Darüber kann man letztlich nur spekulieren. Fakt ist: Donald Trump selbst rückte noch während seiner Amtszeit von diesem Ansatz ab, nachdem er John Bolton als nationalen Sicherheitsberater entließ und nannte eine serbisch-kosovarische Grenzverändeurng eine dumme Idee von Bolton. Da fragt man sich schon irgendwie, wieso du als Präsident deinem Berater nicht schon viel früher widersprochen hast, sondern erst nachdem du ihn entlassen hast. Wie dem auch sei: Die Grenzverschiebung war seitdem vom Tisch und sie ist es auch für Biden. Für Berlin war sie immer schon eine sehr gefährliche Idee. Sie könnte separatistische Bestrebungen nicht nur in BiH, sondern potentiell auch in Nordmazedonien und Montenegro vom Zaun brechen samt entsprechender Bürgerkriege.
Die Republika Srpska, von der ich das Gefühl nicht loswerde, dass sie Beziehungen zu Moskau pflegt, die nicht einmal Belgrad völlig kontrollieren kann, war und ist dem Westen in Dorn im Auge. Mal abgesehen davon, dass auch ohne großen ausländischen Einfluss ein neuer Bürgerkrieg in BiH entstehen kann. Aber wenn Russland für den Westen neue Probleme schaffen will (wie etwa in Syrien oder Libyen), um damit den westlichen Fokus auf Osteuropa herauszulösen und westliche Kräfte woanders zu binden, dann ist die Republika Srpska nicht mehr bloß ein nerviges Problem, sondern ein brandgefährliches Pulverfass vor der Haustür der EU.

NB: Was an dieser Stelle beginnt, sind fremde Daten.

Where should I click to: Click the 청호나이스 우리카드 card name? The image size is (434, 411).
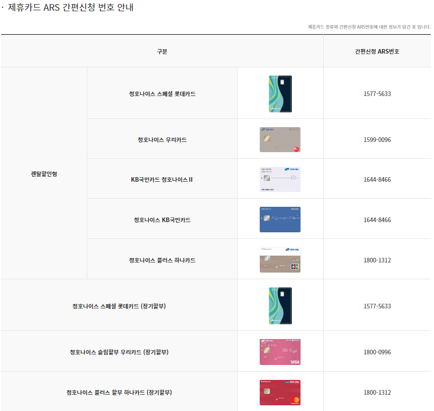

Dein Vorschlag, einfach Kosovo und die RS einfach als Staaten in die UNO aufzunehmen klingt daher verlockend. Aber das Risiko wäre sehr hoch: Was tun die Bosniaken, die Foča und Srebrenica nicht vergessen haben und in der RS immerhin 14% der Bevölkerung bilden? Was ist, wenn die bosnischen Kroaten jetzt auch eine Abspaltung fordern? Was machen dann die Albaner in Nordmazedonien und potentiell sogar ein Teil der Serben in Montenegro?